YOUR ASSIGNMENT: Would you please print exactly the lines that run from the one with "Task: Click the rating 5 box under Звенигород" to the last line of the data, both included, without any pictures?

═══

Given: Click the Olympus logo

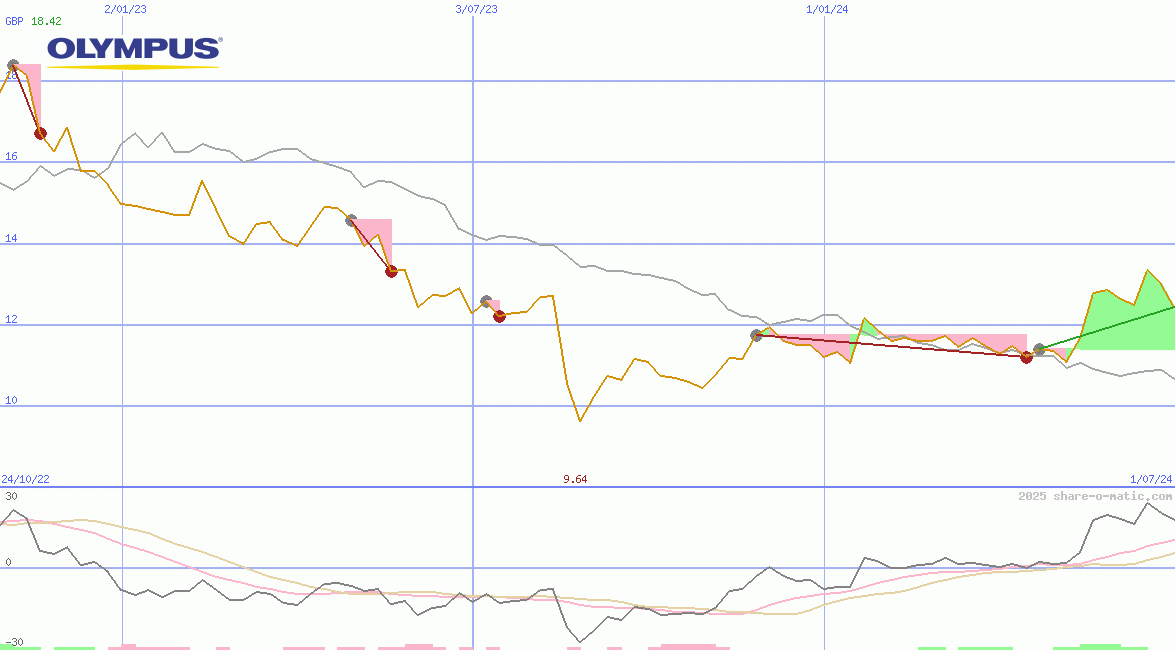Looking at the screenshot, I should coord(134,51).
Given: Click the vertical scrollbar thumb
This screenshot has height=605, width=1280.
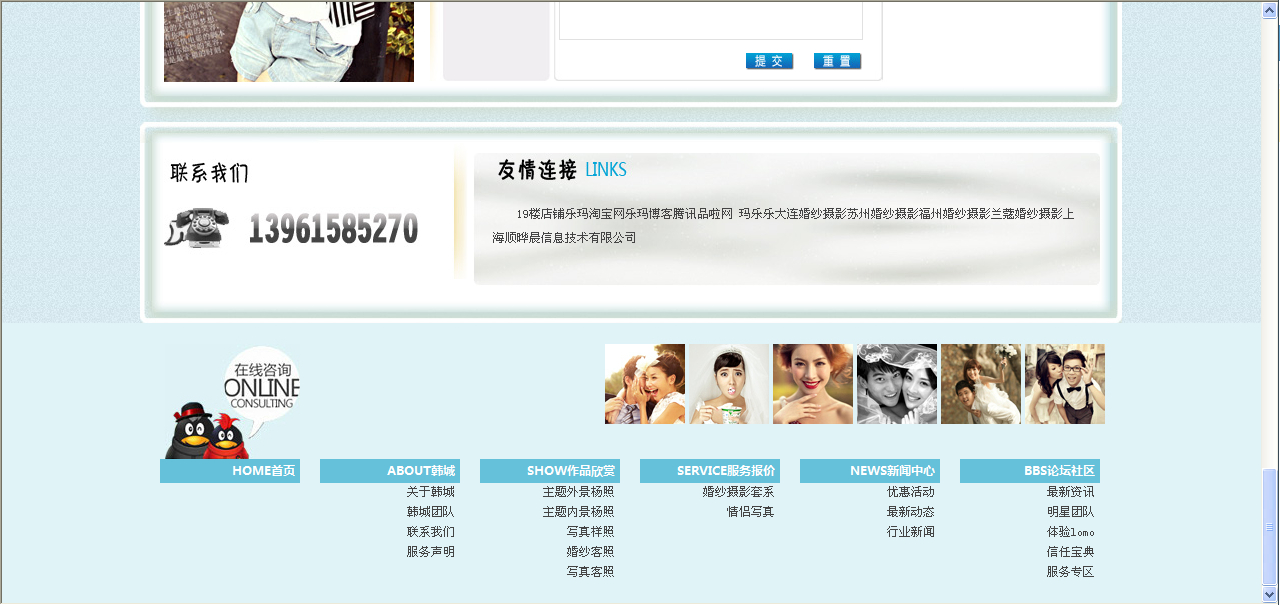Looking at the screenshot, I should 1270,525.
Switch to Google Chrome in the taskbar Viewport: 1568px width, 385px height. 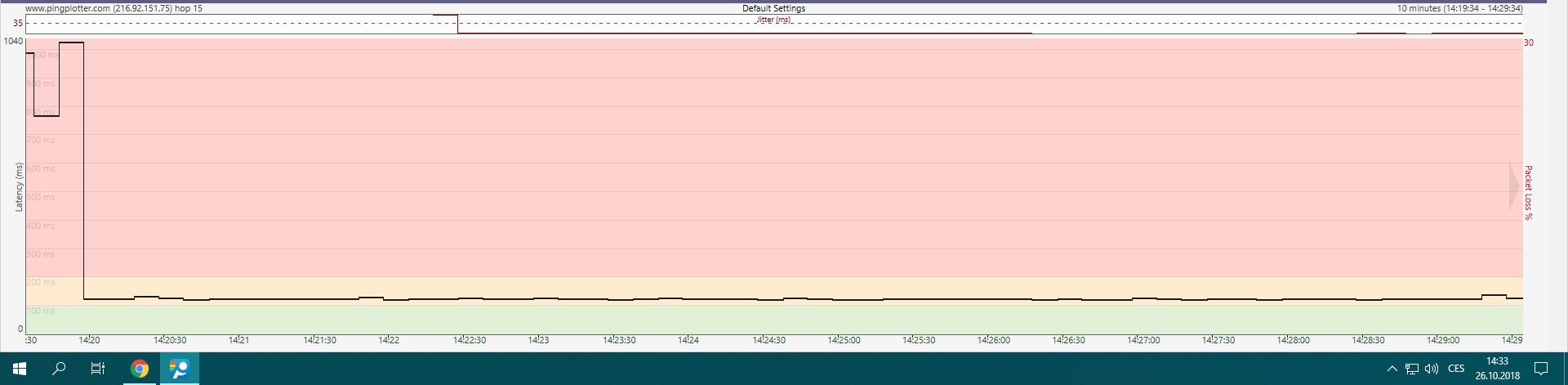tap(140, 369)
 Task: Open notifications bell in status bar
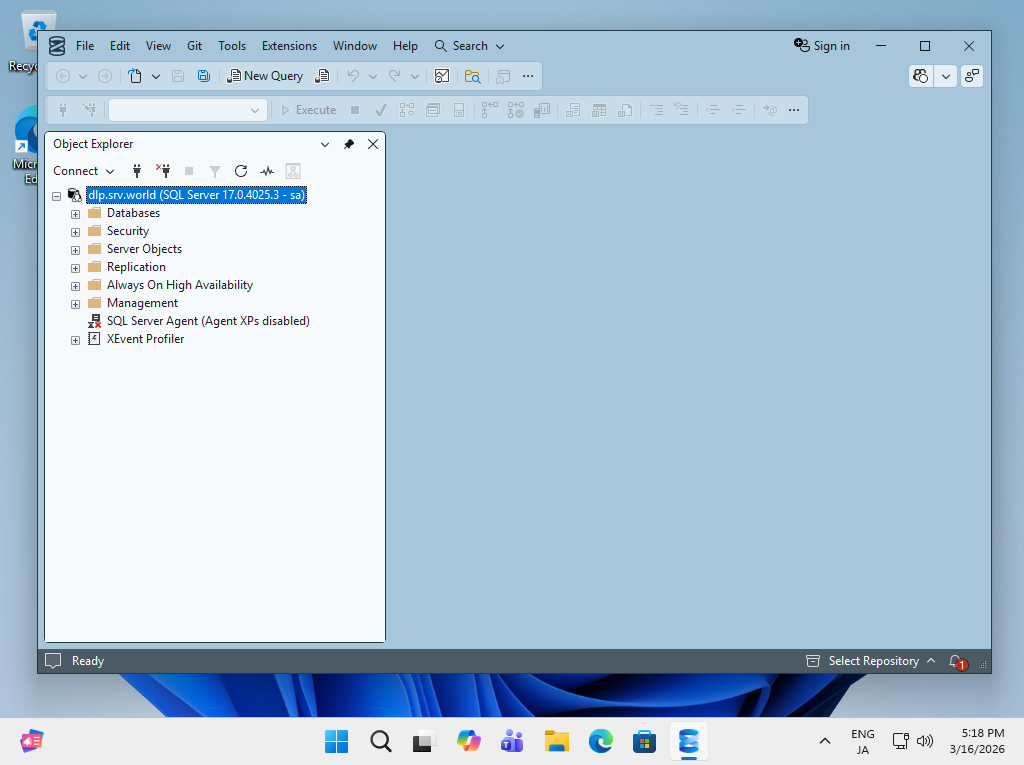click(957, 661)
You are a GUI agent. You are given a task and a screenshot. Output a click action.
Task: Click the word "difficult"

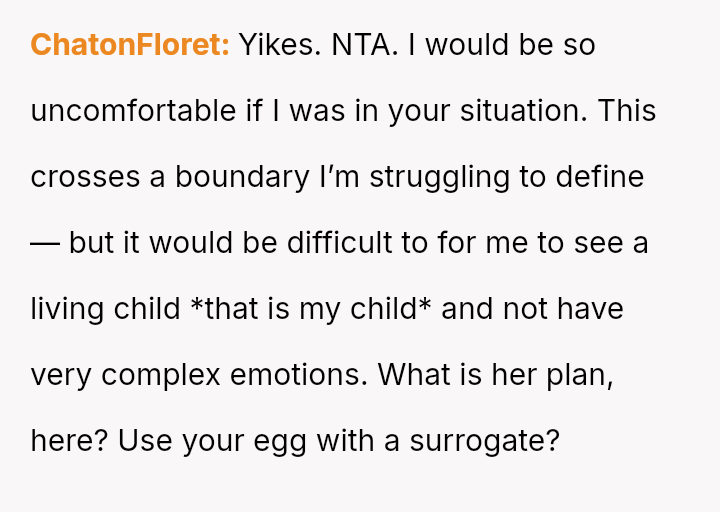pos(351,243)
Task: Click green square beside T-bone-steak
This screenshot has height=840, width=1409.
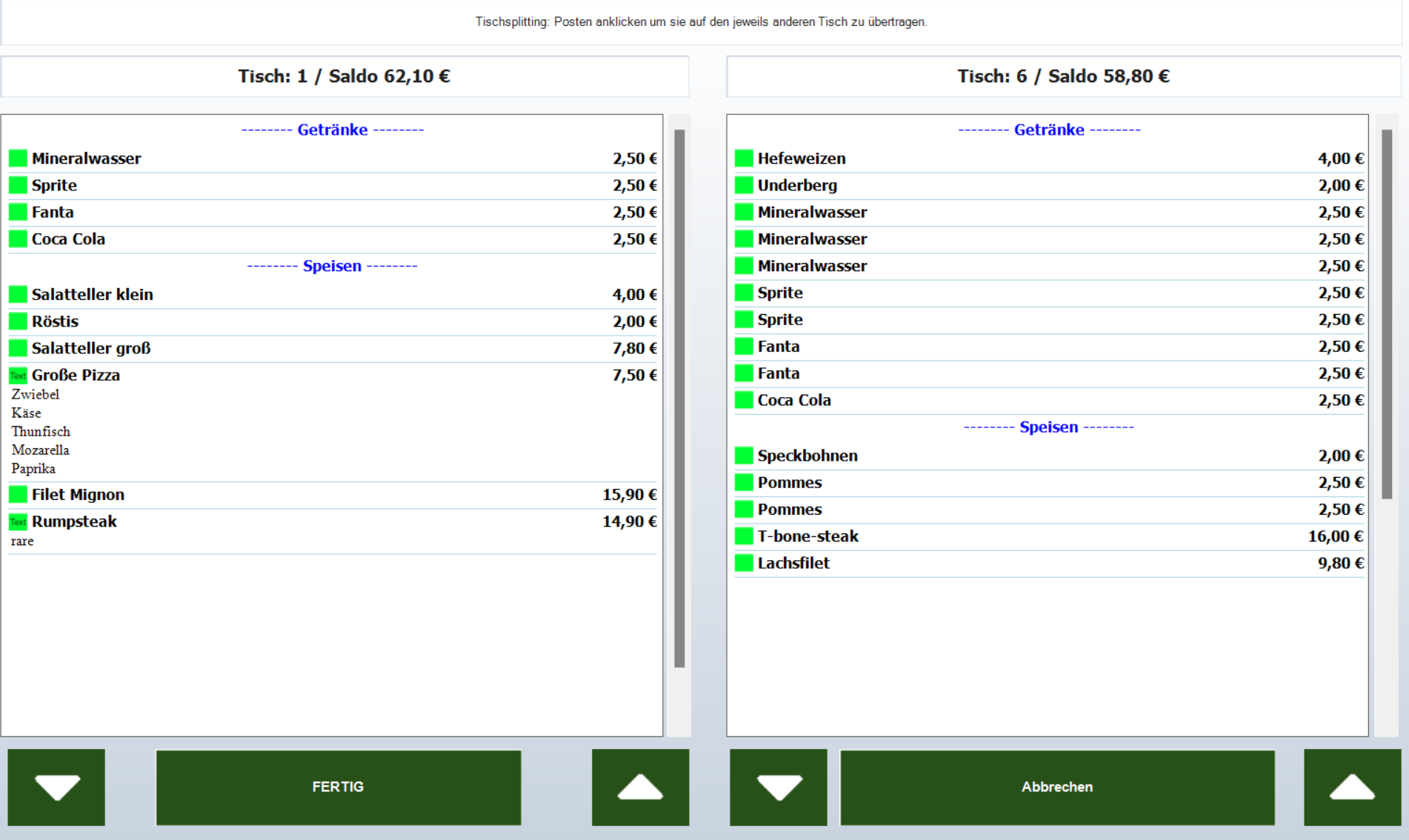Action: (744, 536)
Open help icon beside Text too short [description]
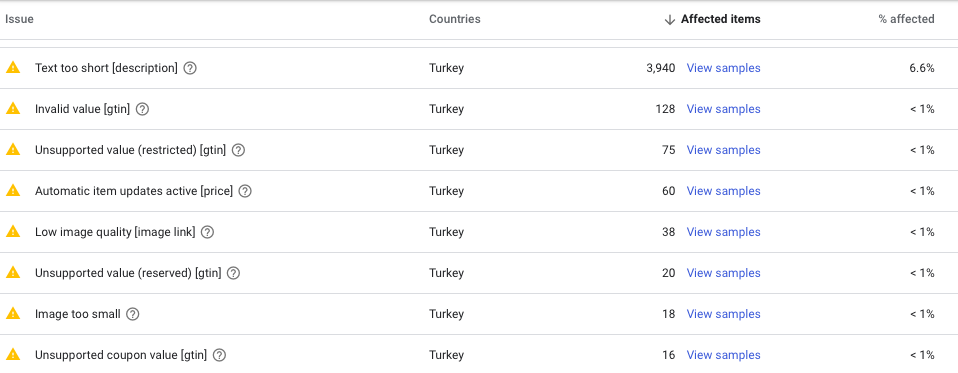Screen dimensions: 958x373 point(190,68)
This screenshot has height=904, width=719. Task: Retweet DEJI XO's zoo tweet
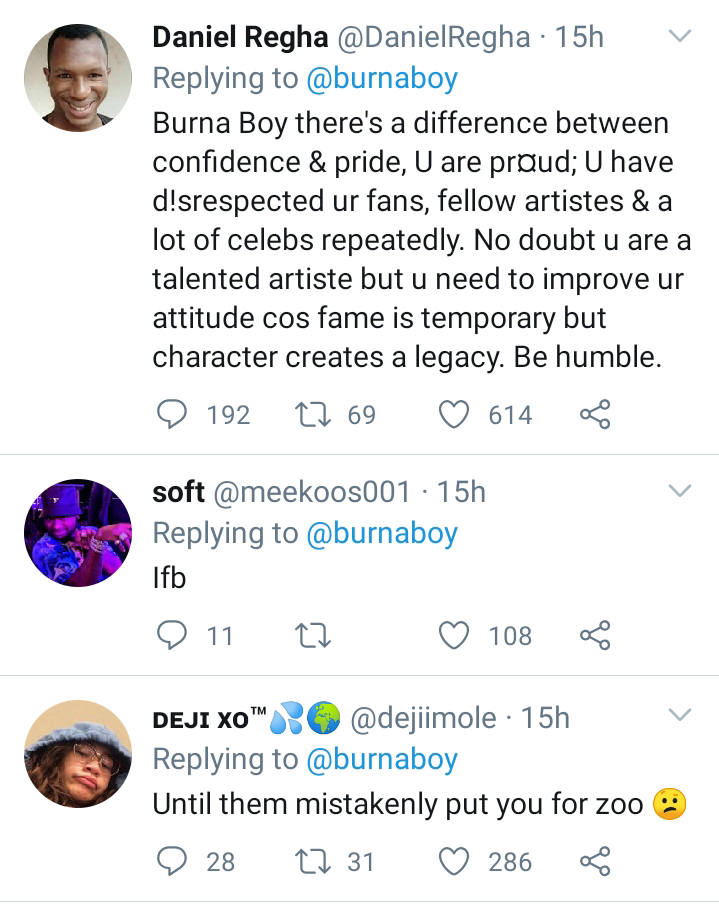[313, 861]

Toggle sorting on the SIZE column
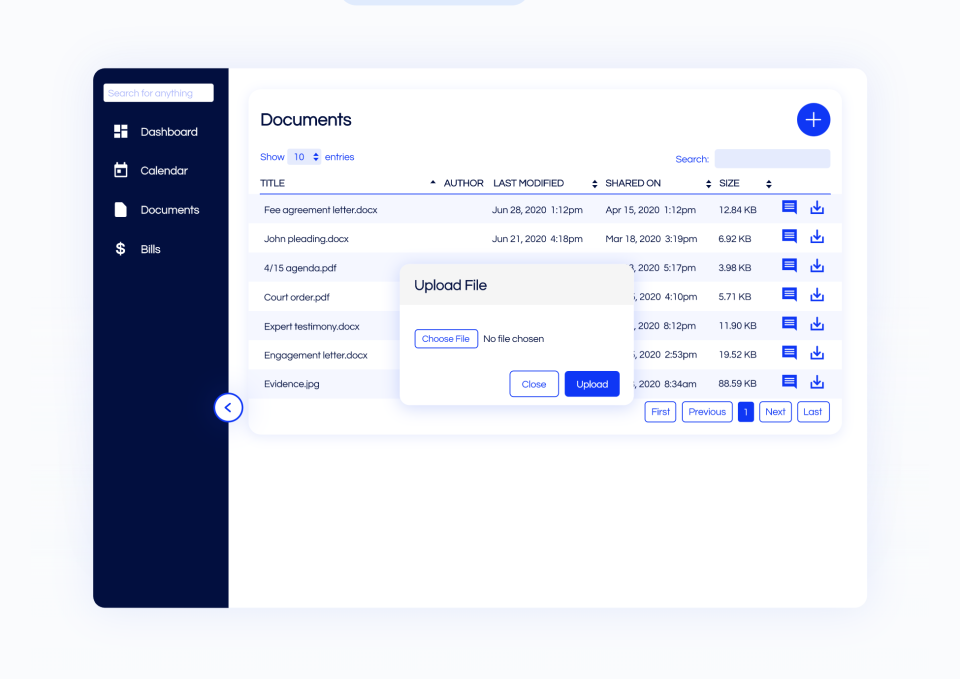coord(768,184)
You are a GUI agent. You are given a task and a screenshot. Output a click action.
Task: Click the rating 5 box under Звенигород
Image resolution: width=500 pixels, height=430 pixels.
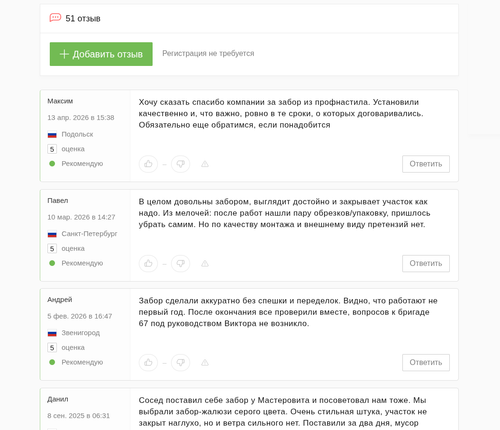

═══

ANSWER TO THIS TASK:
Task: Click the rating 5 box under Звенигород
Image resolution: width=500 pixels, height=430 pixels.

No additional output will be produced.